■ To do
Find the string "computer" in the records. Copy every line it appears in.

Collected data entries
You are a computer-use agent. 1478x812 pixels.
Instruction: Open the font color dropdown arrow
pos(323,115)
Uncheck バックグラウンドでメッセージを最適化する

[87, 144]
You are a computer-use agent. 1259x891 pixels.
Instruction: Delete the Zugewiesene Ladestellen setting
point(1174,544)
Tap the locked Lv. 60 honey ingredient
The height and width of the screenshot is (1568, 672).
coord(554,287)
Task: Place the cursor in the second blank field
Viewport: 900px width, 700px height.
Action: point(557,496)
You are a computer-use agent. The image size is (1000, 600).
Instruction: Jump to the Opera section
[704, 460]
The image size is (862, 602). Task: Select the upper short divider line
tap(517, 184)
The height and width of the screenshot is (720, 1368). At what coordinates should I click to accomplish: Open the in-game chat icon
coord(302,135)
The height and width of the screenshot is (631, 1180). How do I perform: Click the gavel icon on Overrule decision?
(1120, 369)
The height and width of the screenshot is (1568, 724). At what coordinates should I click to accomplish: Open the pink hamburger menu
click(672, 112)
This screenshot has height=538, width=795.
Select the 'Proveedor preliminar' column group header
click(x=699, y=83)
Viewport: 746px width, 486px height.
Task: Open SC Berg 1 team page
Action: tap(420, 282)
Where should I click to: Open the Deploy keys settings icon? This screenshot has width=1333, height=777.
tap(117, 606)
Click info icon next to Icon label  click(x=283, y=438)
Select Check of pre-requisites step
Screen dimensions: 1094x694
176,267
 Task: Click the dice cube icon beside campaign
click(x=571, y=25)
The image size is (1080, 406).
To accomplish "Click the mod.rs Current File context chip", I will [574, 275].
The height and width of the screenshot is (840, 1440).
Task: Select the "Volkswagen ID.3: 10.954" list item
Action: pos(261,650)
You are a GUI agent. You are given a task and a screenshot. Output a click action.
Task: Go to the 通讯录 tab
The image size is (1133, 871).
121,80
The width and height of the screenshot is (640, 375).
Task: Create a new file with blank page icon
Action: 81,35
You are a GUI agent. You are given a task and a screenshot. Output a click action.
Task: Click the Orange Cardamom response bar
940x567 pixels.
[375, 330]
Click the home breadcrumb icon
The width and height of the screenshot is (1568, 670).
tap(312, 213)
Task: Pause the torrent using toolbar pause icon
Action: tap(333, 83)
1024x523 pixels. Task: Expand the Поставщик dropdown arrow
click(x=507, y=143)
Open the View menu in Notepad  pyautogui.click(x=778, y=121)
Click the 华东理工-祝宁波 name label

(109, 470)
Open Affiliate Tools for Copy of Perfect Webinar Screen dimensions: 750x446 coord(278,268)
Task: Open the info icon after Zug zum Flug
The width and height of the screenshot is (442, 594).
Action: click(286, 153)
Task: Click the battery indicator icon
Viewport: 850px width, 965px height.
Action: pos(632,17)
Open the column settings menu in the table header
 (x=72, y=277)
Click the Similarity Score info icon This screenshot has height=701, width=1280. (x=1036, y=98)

■ Response to this exercise
You are a computer-use agent. 1478x812 pixels.
You are a computer-use agent. 1259x891 pixels.
You are a computer-use agent. The image size is (1000, 600).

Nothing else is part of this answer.